- _What is needed_: For the material below, the expected output is exactly the lines between the line holding "Screen dimensions: 959x734" and the line holding "Click the gap", inclusive, with pictures left out.

- _Records for processing_:

----

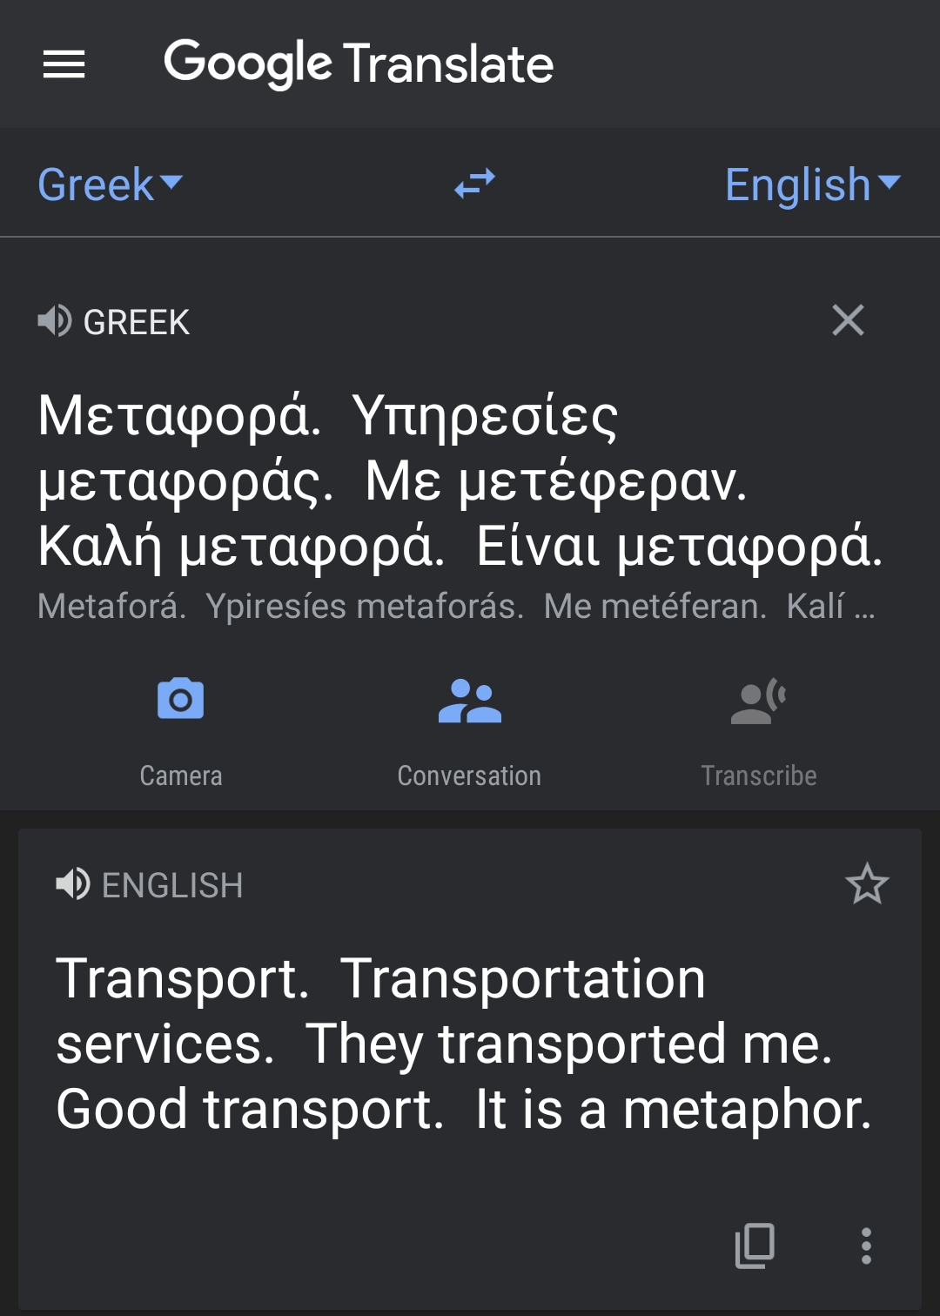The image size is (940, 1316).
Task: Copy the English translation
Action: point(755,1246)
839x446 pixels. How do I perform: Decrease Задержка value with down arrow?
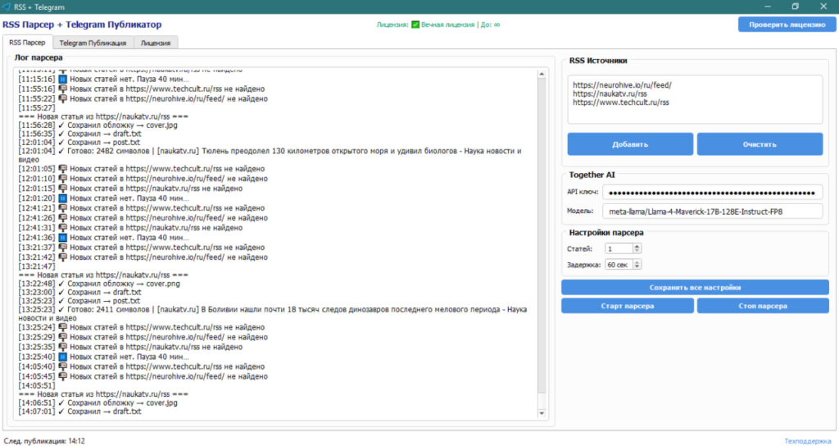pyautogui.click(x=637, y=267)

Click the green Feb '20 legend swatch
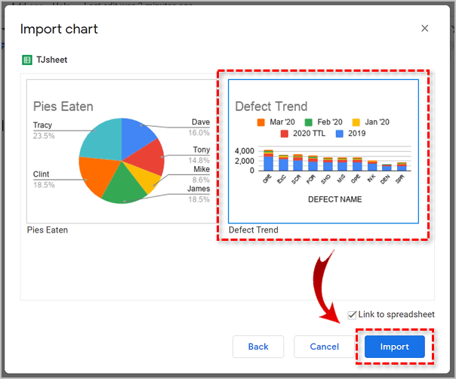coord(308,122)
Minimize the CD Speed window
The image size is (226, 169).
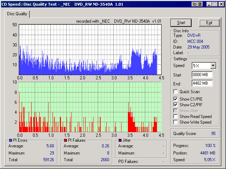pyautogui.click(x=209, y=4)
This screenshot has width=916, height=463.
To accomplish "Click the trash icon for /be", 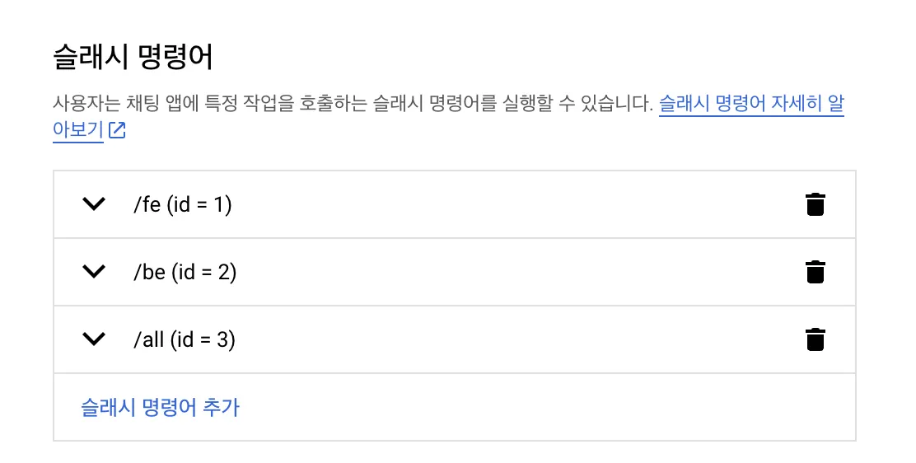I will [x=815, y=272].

----

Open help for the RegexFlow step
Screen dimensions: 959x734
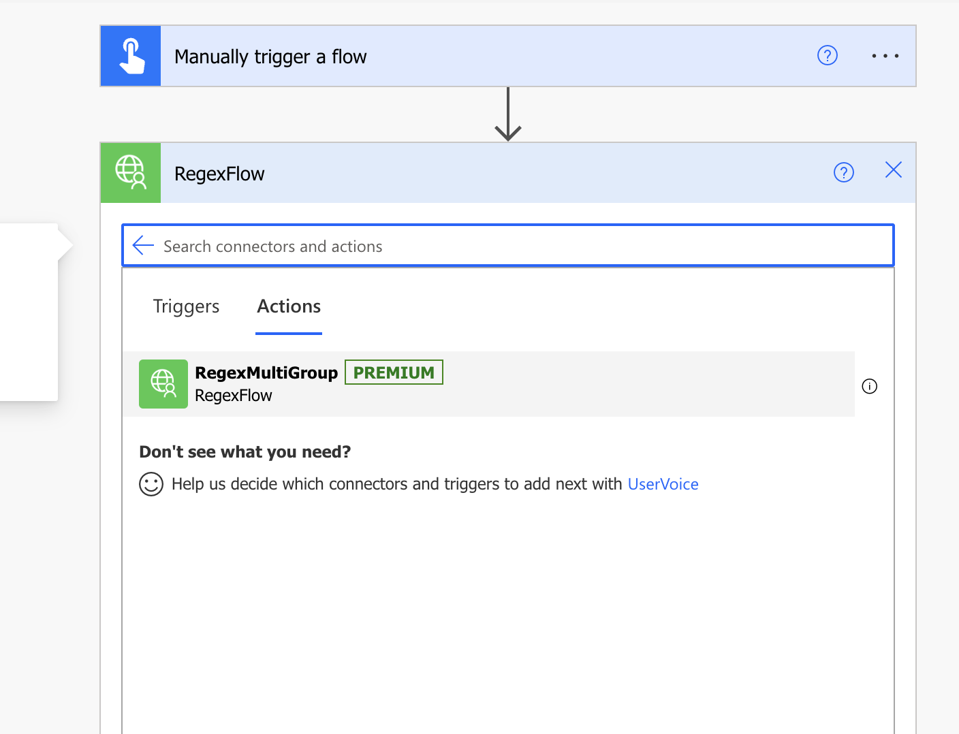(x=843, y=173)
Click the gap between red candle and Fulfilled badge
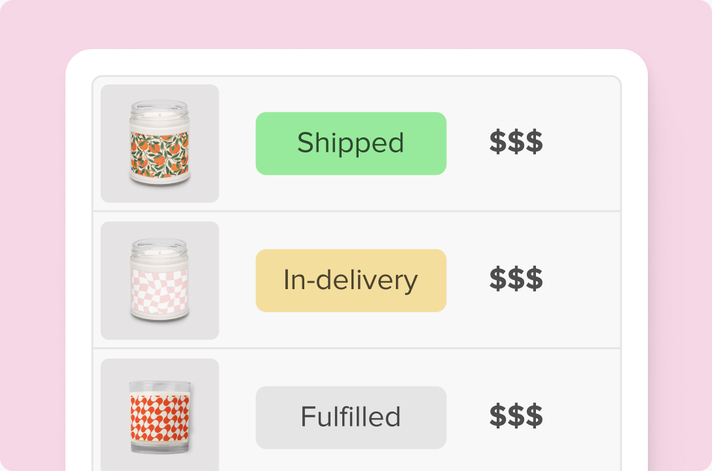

----

- _Written answer_:
Screen dimensions: 959x734
(x=843, y=173)
Click the gap between red candle and Fulfilled badge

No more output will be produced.